> _Assigned task_
A verbatim reproduction of the lines below, from the line containing "Artikel 26a Aufhebung" through the line containing "Artikel 68 Änderung", both ends included, is the whole required output.

Segment Open

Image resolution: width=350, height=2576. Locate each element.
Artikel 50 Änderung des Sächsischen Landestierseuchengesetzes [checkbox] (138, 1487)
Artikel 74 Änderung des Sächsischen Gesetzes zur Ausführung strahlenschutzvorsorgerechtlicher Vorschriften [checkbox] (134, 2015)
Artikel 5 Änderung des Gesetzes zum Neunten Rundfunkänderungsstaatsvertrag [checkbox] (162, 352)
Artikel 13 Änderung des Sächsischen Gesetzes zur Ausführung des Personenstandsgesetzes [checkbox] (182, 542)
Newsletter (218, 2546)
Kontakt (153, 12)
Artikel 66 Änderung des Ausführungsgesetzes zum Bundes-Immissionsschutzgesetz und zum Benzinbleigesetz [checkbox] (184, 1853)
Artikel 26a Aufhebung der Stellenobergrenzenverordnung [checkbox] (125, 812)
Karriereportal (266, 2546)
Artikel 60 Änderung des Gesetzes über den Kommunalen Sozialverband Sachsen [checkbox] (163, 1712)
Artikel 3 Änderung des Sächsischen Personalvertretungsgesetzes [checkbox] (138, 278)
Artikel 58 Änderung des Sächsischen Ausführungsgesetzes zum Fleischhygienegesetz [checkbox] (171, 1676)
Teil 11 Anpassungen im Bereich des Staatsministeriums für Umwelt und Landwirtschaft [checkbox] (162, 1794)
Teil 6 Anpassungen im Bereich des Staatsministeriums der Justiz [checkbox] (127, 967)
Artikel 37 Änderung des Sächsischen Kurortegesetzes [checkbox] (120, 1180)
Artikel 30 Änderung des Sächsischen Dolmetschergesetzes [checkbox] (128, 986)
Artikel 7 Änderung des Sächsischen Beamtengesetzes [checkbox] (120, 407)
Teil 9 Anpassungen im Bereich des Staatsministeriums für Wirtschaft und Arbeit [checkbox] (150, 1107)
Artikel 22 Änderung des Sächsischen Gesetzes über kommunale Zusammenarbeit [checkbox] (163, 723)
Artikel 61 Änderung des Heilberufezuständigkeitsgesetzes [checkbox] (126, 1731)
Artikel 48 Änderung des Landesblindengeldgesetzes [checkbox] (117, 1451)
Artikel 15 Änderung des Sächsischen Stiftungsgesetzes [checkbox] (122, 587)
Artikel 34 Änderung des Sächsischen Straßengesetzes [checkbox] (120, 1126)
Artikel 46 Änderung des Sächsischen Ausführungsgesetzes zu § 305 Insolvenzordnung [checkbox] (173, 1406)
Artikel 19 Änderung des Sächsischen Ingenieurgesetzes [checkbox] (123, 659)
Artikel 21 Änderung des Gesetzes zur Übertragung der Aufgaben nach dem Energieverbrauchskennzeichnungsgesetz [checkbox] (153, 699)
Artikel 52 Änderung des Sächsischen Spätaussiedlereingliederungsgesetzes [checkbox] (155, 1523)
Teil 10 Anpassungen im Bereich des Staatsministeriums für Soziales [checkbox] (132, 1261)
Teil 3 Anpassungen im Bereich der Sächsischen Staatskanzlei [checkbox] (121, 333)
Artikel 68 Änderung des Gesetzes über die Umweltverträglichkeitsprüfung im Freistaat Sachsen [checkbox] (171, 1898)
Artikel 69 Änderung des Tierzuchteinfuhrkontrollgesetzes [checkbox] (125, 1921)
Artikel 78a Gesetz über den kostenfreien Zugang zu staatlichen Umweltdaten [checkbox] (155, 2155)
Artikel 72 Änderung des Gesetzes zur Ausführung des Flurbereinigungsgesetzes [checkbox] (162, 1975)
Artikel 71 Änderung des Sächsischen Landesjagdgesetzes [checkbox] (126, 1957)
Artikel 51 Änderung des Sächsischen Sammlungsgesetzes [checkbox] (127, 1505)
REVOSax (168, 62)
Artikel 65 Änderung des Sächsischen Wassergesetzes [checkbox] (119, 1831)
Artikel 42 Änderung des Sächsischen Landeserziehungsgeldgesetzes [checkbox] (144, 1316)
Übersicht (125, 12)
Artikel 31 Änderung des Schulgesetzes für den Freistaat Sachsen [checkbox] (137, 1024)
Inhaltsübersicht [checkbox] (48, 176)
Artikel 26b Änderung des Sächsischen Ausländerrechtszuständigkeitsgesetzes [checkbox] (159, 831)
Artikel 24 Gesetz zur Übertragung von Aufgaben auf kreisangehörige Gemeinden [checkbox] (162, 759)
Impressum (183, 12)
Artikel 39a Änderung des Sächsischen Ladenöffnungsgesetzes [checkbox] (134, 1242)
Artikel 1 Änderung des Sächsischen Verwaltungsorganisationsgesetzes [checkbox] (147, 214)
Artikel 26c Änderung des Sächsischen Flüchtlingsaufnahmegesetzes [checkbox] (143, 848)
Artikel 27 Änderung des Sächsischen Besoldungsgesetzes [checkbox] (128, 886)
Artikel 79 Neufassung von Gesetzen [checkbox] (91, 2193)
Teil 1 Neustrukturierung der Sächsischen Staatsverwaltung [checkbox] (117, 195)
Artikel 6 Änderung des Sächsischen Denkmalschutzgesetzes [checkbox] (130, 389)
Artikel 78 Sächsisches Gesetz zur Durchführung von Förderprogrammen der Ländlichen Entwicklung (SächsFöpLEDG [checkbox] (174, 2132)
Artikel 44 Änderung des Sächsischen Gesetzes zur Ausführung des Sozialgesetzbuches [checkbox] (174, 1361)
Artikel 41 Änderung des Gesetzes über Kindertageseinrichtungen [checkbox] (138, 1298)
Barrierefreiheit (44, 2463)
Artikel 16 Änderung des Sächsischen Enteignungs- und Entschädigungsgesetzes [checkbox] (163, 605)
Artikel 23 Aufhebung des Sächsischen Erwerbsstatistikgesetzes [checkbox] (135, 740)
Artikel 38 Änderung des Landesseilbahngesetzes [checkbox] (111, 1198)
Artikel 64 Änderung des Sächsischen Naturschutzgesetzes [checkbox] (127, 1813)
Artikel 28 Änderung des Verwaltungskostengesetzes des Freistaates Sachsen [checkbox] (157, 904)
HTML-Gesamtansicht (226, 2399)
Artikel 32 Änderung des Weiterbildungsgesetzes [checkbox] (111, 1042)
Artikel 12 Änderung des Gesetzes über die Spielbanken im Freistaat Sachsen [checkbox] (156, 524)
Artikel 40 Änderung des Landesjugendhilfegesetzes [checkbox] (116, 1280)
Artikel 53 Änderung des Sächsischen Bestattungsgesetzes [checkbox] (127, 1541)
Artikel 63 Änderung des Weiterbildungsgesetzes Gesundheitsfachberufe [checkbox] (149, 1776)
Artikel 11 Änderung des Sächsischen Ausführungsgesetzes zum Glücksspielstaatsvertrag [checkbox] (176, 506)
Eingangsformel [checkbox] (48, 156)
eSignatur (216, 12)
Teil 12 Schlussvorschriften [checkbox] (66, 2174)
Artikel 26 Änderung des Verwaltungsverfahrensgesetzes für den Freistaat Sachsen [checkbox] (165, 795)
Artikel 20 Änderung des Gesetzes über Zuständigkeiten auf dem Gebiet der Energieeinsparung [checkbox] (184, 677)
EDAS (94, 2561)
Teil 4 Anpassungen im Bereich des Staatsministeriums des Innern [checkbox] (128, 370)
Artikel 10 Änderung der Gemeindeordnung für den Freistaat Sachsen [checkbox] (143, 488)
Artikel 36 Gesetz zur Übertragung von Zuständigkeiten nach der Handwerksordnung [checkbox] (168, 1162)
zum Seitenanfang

Segment Closed

> _Result of the exercise_
Artikel 26a Aufhebung der Stellenobergrenzenverordnung [checkbox] (125, 812)
Karriereportal (266, 2546)
Artikel 60 Änderung des Gesetzes über den Kommunalen Sozialverband Sachsen [checkbox] (163, 1712)
Artikel 3 Änderung des Sächsischen Personalvertretungsgesetzes [checkbox] (138, 278)
Artikel 58 Änderung des Sächsischen Ausführungsgesetzes zum Fleischhygienegesetz [checkbox] (171, 1676)
Teil 11 Anpassungen im Bereich des Staatsministeriums für Umwelt und Landwirtschaft [checkbox] (162, 1794)
Teil 6 Anpassungen im Bereich des Staatsministeriums der Justiz [checkbox] (127, 967)
Artikel 37 Änderung des Sächsischen Kurortegesetzes [checkbox] (120, 1180)
Artikel 30 Änderung des Sächsischen Dolmetschergesetzes [checkbox] (128, 986)
Artikel 7 Änderung des Sächsischen Beamtengesetzes [checkbox] (120, 407)
Teil 9 Anpassungen im Bereich des Staatsministeriums für Wirtschaft und Arbeit [checkbox] (150, 1107)
Artikel 22 Änderung des Sächsischen Gesetzes über kommunale Zusammenarbeit [checkbox] (163, 723)
Artikel 61 Änderung des Heilberufezuständigkeitsgesetzes [checkbox] (126, 1731)
Artikel 48 Änderung des Landesblindengeldgesetzes [checkbox] (117, 1451)
Artikel 15 Änderung des Sächsischen Stiftungsgesetzes [checkbox] (122, 587)
Artikel 34 Änderung des Sächsischen Straßengesetzes [checkbox] (120, 1126)
Artikel 46 Änderung des Sächsischen Ausführungsgesetzes zu § 305 Insolvenzordnung [checkbox] (173, 1406)
Artikel 19 Änderung des Sächsischen Ingenieurgesetzes [checkbox] (123, 659)
Artikel 21 Änderung des Gesetzes zur Übertragung der Aufgaben nach dem Energieverbrauchskennzeichnungsgesetz [checkbox] (153, 699)
Artikel 52 Änderung des Sächsischen Spätaussiedlereingliederungsgesetzes [checkbox] (155, 1523)
Teil 10 Anpassungen im Bereich des Staatsministeriums für Soziales [checkbox] (132, 1261)
Teil 3 Anpassungen im Bereich der Sächsischen Staatskanzlei [checkbox] (121, 333)
Artikel 68 Änderung des Gesetzes über die Umweltverträglichkeitsprüfung im Freistaat Sachsen [checkbox] (171, 1898)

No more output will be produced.